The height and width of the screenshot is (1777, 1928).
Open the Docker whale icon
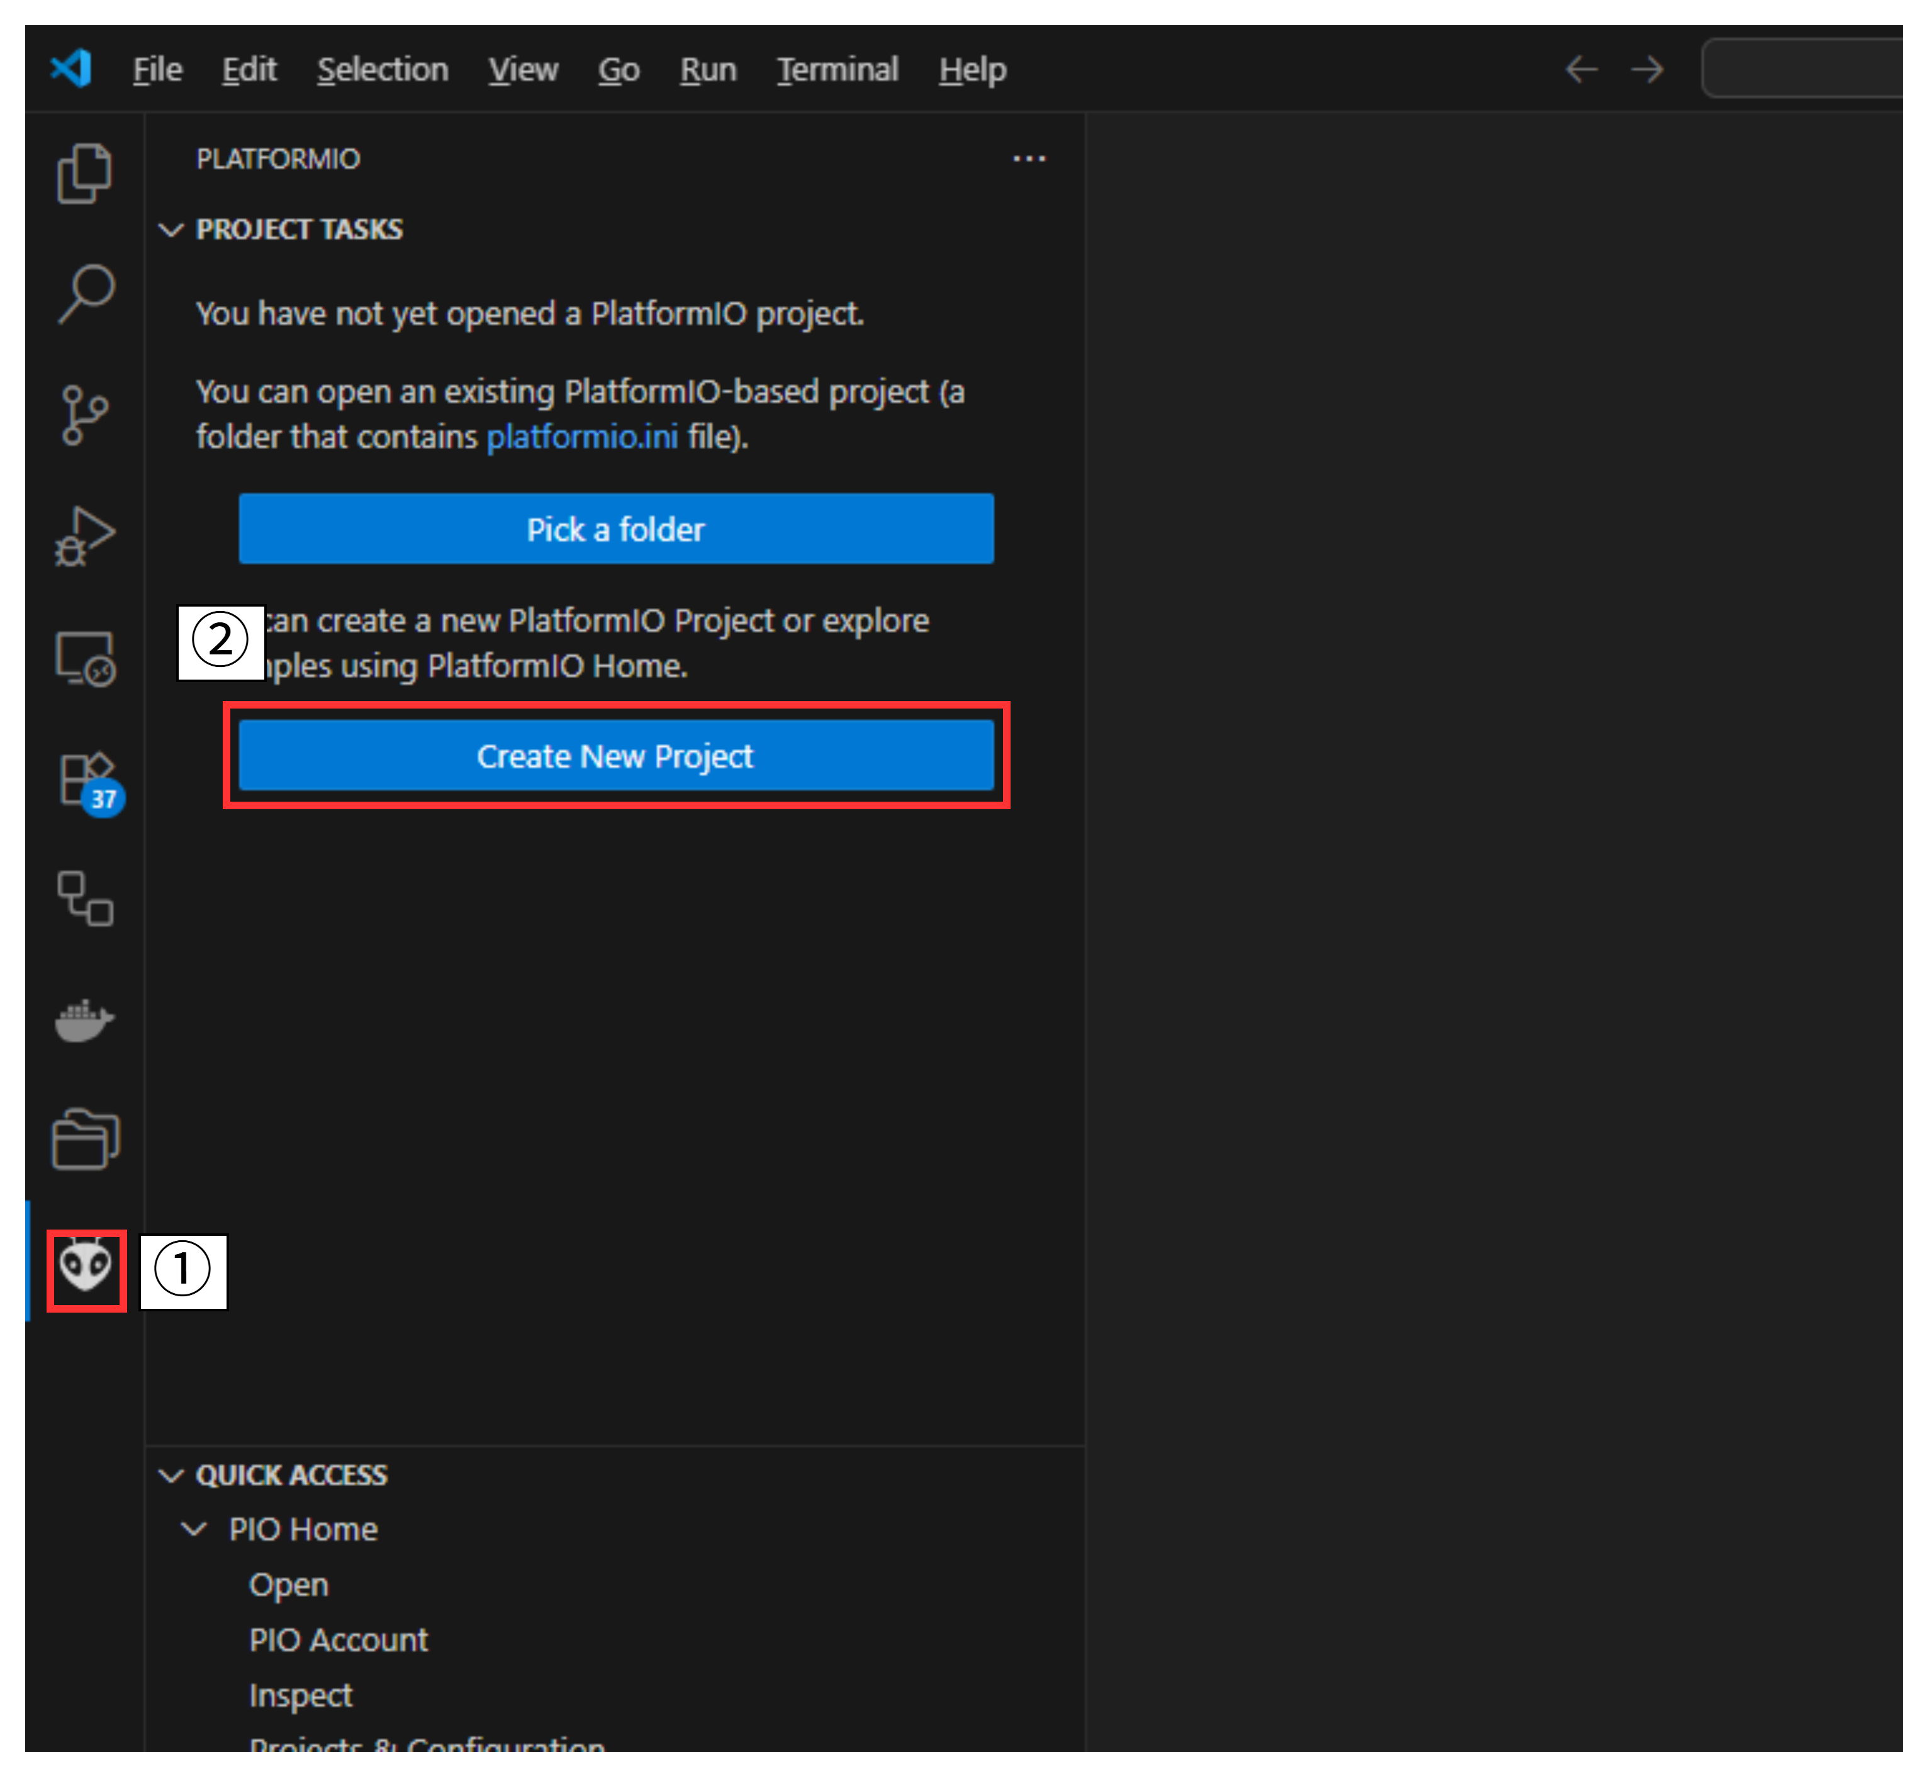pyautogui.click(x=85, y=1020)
--
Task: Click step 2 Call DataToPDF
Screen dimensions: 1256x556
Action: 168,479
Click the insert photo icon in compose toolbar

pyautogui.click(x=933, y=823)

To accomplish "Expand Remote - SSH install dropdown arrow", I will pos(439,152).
* * *
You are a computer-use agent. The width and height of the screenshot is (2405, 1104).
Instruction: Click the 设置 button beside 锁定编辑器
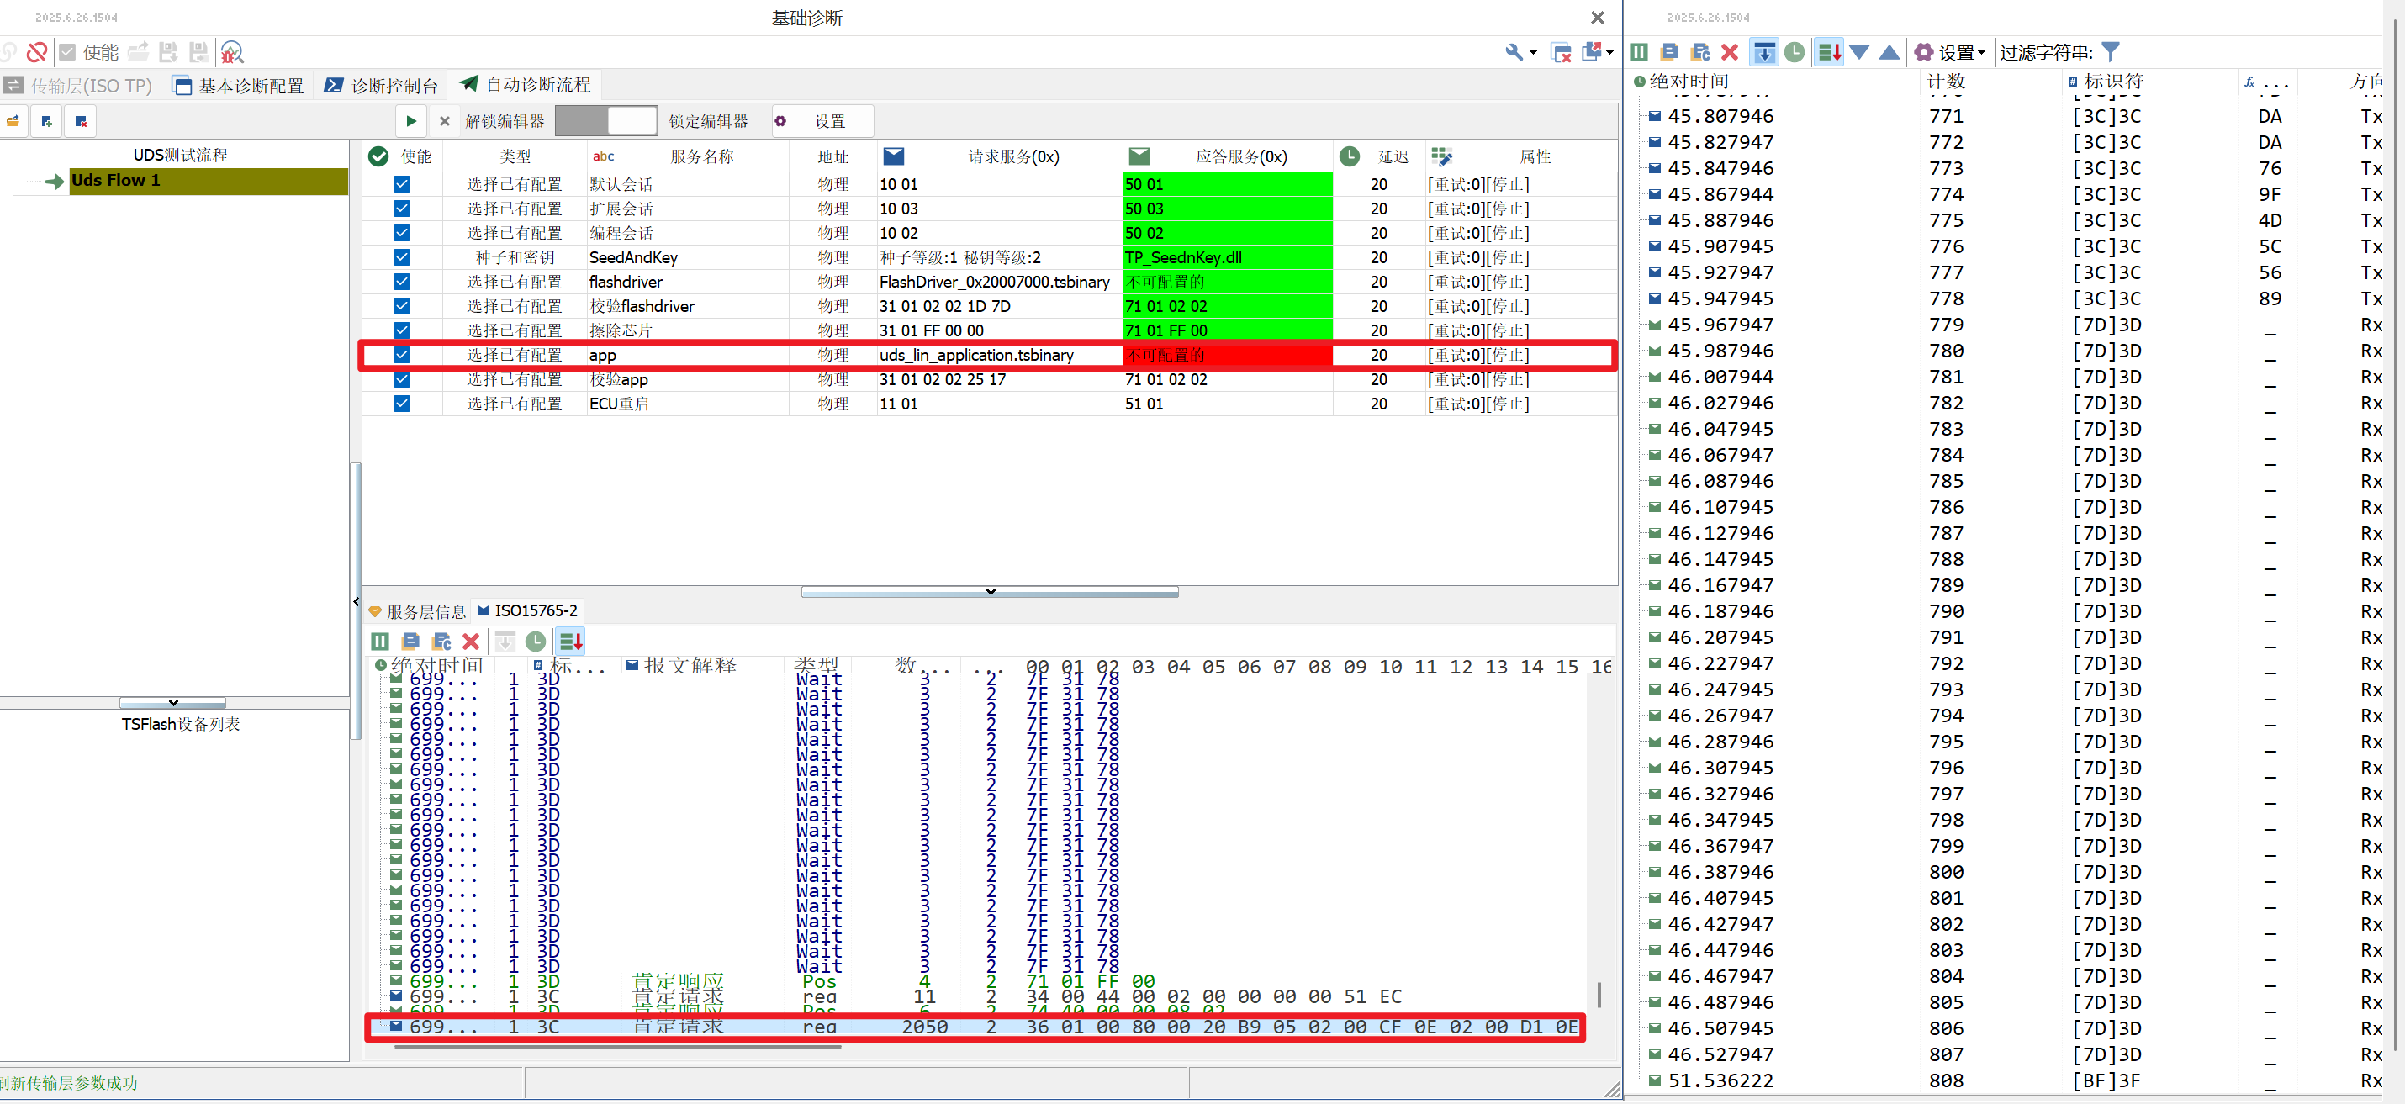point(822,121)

> What you are asked to do:
Go through the data, and copy each line in which the word "width" appears.

> The answer:
The height and width of the screenshot is (1777, 1928).
You are a computer-use agent. The width and height of the screenshot is (2405, 1104).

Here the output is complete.